What the task asks> Count the lines of the material below that contain the word "width". Give only the number.

[Entries on target coordinates]
* start *

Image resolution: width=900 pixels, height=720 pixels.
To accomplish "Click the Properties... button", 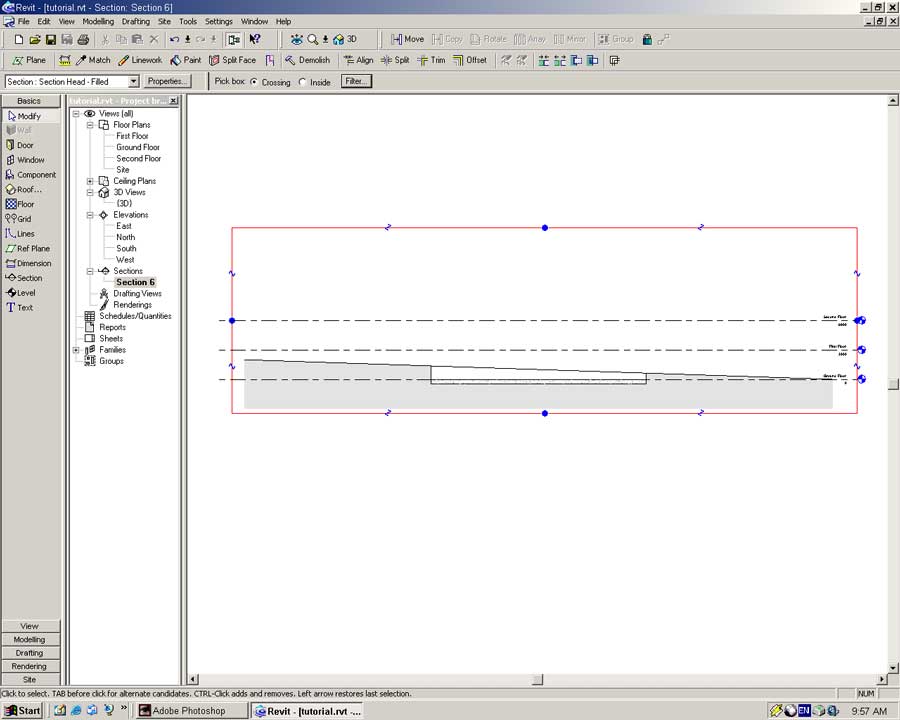I will (x=167, y=81).
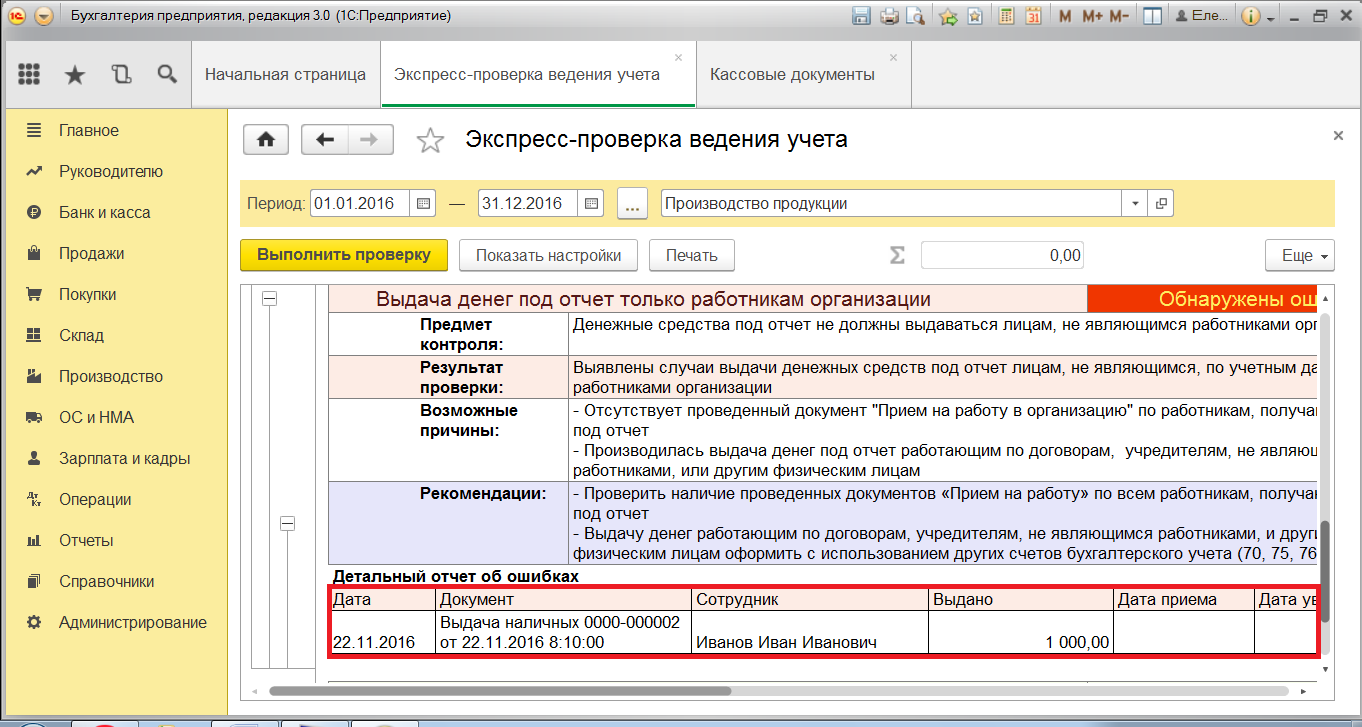The image size is (1362, 727).
Task: Open the calendar icon in title bar
Action: [x=1033, y=16]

* end *

Finished answer> 1